*Textabschnitt*
------------------------------

Einerseits muss der Grundeigentümer den öffentlichen Erholungsverkehr auf seinen Grundflächen als Ausformung der Sozialpflichtigkeit seines Eigentums im Sinne von Art. 14 Abs. 2 Satz 2 GG dulden. Andererseits kann diese gesetzliche Duldungspflicht nicht dazu führen, dass er die unabsehbaren Haftungsfolgen nach § 823 Abs. 1 BGB wegen Verletzung seiner Verkehrssicherungspflicht zu tragen hätte. Eine solche Haftungsfolge würde den Rahmen der Sozialpflichtigkeit des Eigentums sprengen.

5.1 Haftungsbegrenzung

Deshalb bestimmt § 60 BNatSchG, dass das Betreten der freien Landschaft wie das Betreten des Waldes nach § 14 Abs. 1 Satz 3 BWaldG auf eigene Gefahr erfolgt. Durch die Betretungsbefugnis werden keine zusätzlichen Sorgfalts- oder Verkehrssicherungspflichten für den Grundeigentümer begründet. Es besteht nach dem Gesetzeswortlaut insbesondere keine Haftung für typische, sich aus der Natur ergebende Gefahren.

 
Praxis-Beispiel

Keine Haftung für typische Gefahren

So besteht keine Haftung für typische Gefahren wie niedrig hängende Äste oder Totholz auf Waldwegen, durch Regen aufgeweichte und nicht trittsichere Grundflächen in der freien Landschaft oder ausgeaperte Gebirgspfade, wenn ein Erholungssuchender hierbei einen Unfall erleidet.

------------------------------

[Gespeicherte Dateneinträge]

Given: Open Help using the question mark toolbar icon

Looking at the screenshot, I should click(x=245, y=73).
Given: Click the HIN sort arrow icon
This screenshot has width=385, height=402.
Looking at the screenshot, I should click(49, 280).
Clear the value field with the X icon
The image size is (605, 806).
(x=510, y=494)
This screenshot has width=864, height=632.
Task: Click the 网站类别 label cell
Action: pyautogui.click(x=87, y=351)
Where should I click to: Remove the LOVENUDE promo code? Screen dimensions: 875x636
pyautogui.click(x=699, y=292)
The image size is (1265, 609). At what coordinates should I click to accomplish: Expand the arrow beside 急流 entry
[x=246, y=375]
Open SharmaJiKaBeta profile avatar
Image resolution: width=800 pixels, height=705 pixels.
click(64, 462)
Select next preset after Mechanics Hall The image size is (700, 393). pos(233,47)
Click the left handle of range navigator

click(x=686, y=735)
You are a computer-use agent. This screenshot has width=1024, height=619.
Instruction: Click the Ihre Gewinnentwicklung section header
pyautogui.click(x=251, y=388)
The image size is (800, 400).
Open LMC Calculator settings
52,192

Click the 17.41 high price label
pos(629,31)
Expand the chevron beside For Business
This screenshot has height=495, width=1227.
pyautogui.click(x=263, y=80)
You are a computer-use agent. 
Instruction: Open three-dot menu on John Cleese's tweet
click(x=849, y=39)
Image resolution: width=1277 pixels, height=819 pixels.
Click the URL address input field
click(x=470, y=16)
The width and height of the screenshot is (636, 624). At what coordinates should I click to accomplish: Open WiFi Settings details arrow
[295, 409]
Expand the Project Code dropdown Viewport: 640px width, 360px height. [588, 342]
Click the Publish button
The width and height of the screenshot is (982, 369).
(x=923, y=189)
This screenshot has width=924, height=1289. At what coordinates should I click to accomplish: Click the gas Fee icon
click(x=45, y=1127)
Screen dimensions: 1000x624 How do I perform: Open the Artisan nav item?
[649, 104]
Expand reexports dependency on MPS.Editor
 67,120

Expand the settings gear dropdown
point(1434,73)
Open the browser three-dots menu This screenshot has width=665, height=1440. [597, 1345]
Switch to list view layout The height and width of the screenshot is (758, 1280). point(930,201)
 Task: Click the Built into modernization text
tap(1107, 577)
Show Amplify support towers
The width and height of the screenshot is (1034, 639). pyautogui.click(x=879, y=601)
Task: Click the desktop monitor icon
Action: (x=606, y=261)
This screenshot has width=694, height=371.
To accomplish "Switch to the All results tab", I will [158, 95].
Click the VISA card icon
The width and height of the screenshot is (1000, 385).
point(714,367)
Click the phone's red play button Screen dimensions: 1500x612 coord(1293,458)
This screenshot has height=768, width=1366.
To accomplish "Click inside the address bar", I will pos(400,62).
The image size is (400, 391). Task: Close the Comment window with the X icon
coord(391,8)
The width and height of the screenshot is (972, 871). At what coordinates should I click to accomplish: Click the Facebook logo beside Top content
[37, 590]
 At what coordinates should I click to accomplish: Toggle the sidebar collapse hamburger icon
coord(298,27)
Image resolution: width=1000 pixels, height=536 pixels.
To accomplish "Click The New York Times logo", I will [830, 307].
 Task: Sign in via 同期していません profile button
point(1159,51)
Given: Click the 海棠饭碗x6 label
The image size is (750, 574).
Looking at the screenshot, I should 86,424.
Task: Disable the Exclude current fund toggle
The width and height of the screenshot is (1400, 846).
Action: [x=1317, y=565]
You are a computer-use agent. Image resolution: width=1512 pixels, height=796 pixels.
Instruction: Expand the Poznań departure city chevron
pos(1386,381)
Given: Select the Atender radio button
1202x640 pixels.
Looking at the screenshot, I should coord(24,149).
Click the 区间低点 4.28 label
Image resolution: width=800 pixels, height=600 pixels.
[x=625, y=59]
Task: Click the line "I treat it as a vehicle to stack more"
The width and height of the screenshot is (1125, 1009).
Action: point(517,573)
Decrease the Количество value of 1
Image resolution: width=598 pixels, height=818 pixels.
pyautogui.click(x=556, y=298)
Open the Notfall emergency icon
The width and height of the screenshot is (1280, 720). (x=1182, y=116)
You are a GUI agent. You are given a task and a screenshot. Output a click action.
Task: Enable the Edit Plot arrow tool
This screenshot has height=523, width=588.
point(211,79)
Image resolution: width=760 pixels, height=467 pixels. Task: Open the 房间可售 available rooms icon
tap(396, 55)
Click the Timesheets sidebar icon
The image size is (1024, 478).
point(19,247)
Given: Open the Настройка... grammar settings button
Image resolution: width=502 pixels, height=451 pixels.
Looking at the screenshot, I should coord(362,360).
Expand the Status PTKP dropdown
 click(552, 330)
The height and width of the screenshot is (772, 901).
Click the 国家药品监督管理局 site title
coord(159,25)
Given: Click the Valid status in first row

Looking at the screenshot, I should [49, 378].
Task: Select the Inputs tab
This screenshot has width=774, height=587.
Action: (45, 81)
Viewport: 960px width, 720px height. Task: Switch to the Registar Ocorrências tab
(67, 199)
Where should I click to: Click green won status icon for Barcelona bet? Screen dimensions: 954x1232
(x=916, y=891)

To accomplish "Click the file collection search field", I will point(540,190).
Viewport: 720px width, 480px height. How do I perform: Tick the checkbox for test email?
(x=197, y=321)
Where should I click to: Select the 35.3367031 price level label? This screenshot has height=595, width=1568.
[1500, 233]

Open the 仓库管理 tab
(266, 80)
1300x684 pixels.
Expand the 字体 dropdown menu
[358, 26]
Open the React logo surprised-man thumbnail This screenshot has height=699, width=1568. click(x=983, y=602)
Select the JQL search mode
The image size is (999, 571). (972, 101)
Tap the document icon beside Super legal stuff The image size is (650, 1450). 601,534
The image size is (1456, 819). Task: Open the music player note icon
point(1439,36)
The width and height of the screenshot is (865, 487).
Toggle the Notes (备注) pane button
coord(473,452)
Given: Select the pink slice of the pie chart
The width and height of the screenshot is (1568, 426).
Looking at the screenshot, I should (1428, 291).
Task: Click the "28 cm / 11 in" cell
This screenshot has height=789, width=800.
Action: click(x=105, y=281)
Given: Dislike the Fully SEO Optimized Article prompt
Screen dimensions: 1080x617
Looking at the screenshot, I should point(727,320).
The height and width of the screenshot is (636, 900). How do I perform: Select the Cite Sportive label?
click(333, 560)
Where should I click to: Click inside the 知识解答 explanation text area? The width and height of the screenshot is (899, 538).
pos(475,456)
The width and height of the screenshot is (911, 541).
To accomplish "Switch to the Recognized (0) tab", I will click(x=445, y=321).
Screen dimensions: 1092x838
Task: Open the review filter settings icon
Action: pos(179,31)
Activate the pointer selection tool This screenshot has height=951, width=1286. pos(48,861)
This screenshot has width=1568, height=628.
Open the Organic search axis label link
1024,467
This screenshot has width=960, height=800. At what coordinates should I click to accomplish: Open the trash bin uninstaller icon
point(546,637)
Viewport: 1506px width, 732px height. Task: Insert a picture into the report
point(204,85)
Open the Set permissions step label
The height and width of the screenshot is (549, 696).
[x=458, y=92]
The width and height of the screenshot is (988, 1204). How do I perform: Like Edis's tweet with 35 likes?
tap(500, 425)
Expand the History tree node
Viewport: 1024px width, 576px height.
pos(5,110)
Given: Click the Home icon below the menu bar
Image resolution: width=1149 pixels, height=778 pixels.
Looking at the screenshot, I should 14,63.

------------------------------

*Arbeitsauftrag*
Ändere im Text zur Haftung beim Betreten der freien Landschaft die Stelle von „So besteht keine“ bis „einen Unfall erleidet.“, indem du „Totholz“ durch „Fallholz“ ersetzt, und gib sie vollständig wieder.

*Die Antwort*
So besteht keine Haftung für typische Gefahren wie niedrig hängende Äste oder Fallholz auf Waldwegen, durch Regen aufgeweichte und nicht trittsichere Grundflächen in der freien Landschaft oder ausgeaperte Gebirgspfade, wenn ein Erholungssuchender hierbei einen Unfall erleidet.